The book is highly controversial. If it were fiction it would outsell The Da Vinci Code. It is written in a popular style and is readily understandable by anyone of any nationality with sufficient general education to make his or her way in the modern world. The only jargon is explained as the ideas are developed, for instance "Lithic", the Stone Age language roots the author claims to have discovered concealed like flies in amber in the lexicon of language today, and "psychosemantic trees" showing the descent of meanings from the original Stone Age elements of speaking, traced backwards in a manner similar to triangulation in survey. Hominids spoke, six hundred thousands years ago; and had tamed fire by then and had hearths at the mouths of their caves long before ash traces have been found. Meanings were originally attributed to single phonemes (roughly letters) as our bare bottomed forebears learned to pronounce them. Words were compiled as strings of them. Freud's psychological output can now be seen to be fanciful. But the sexual patterning of our earliest perceptions can still be traced underlying the wording of languages around the world today, probably all of them.


About the Author

The author, now of an age (over 80) when concerns over neither career prospects nor even the judgement of his peers any longer carry any weight, has tried to include within the covers of a single book the results of over forty years of linguistic studies, after conventional education in three universities and a largely mis-spent life pursuing conventional intellectual will-o-the-whisps of historical, political, military, business and philosophical nature, including symbolic logic. The author's great grandfather (1804 - 1870), the fifth peer, collaborated with Sir Charles Lyell, a fellow London barrister, who used the great grandfather's shell collection (which occupied the full length of the top floor of Merton Hall) to establish the sequencing of the sedimentary strata by means of the collections of microscopic shells (microfauna)v included within the rocks. It was a wild guess based on the anti-entropic nissus of life forms (that spark of a kind of divinity neo-Darwinists choose to overlook) to presume the more complex shapes of shells followed the less complex.
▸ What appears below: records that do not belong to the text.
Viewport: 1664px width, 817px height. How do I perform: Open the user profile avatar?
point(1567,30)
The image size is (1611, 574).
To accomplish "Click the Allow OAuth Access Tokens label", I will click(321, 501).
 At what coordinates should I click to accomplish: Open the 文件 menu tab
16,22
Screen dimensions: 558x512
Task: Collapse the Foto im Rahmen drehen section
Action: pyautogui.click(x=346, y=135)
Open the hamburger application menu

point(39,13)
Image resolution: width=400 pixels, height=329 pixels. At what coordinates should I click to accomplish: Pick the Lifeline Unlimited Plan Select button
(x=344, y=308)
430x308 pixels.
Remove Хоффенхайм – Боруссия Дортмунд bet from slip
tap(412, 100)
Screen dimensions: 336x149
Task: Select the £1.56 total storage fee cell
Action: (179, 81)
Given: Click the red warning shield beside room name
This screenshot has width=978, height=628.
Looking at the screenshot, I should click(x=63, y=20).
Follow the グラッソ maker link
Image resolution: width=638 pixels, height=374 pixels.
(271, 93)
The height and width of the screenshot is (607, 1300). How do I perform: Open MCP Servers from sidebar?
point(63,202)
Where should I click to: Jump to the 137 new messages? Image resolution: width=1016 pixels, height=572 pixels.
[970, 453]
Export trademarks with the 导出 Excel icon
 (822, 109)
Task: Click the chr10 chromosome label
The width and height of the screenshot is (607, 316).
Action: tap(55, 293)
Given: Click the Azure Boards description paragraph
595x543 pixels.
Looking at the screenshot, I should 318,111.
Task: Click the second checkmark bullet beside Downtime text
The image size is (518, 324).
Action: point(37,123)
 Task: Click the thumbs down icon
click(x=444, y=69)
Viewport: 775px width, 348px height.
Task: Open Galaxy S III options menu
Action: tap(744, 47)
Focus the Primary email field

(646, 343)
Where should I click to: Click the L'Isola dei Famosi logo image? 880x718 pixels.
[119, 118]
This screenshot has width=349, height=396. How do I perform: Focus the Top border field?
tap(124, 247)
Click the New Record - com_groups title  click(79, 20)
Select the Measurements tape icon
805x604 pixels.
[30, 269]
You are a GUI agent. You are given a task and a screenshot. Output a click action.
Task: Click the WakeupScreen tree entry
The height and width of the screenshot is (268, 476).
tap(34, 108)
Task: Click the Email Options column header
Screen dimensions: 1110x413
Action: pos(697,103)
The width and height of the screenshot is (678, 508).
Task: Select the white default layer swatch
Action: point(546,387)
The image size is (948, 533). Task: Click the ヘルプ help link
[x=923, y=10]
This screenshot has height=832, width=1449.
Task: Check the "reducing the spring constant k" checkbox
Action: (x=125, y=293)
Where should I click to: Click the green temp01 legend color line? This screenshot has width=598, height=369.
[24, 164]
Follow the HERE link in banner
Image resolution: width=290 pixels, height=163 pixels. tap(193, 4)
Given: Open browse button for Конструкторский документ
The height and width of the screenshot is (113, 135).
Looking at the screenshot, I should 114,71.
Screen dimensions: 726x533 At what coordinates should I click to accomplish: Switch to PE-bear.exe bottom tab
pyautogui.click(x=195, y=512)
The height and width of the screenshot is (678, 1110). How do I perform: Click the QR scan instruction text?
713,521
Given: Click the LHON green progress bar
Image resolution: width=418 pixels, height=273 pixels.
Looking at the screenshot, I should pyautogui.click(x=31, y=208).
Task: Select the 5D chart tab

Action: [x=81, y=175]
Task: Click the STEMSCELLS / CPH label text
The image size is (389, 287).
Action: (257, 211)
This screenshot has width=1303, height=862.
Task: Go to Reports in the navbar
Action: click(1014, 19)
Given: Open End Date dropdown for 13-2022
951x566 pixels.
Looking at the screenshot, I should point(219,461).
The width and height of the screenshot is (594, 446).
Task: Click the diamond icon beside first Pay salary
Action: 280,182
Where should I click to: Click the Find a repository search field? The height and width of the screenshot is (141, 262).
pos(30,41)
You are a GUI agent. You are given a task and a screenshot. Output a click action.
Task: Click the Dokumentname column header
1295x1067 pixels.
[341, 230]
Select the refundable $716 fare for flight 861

But it worked. Lyell's epoch making book "The Principles of Geology" was published in three volumes between 1830 and 1833. Darwin took it with him on HMS Beagle's world cruise from 1833 to 1838 which established him as a natural historian. Lyell's book had already established the evolution of the molusca, but this detail was suppressed because of the objections of the Victorian church. Reference to the Merton Stone, the largest glacial erratic found in the UK, previously unknown, also features as evidence of the shaping of the land by glaciation. It was dug up by the author's family in the seventeenth century when digging for marl (clay) which was used in the following century to consolidate the soil and establish the Norfolk four course rotation by Cooke and Townshend, in turn providing the population explosion helping to trigger the industrial revolution. The present work attempts to set the record straight by confining the Darwinian uniformitarian scheme to its proper domain and returning linguistic and intellectual history to a more liberal arena.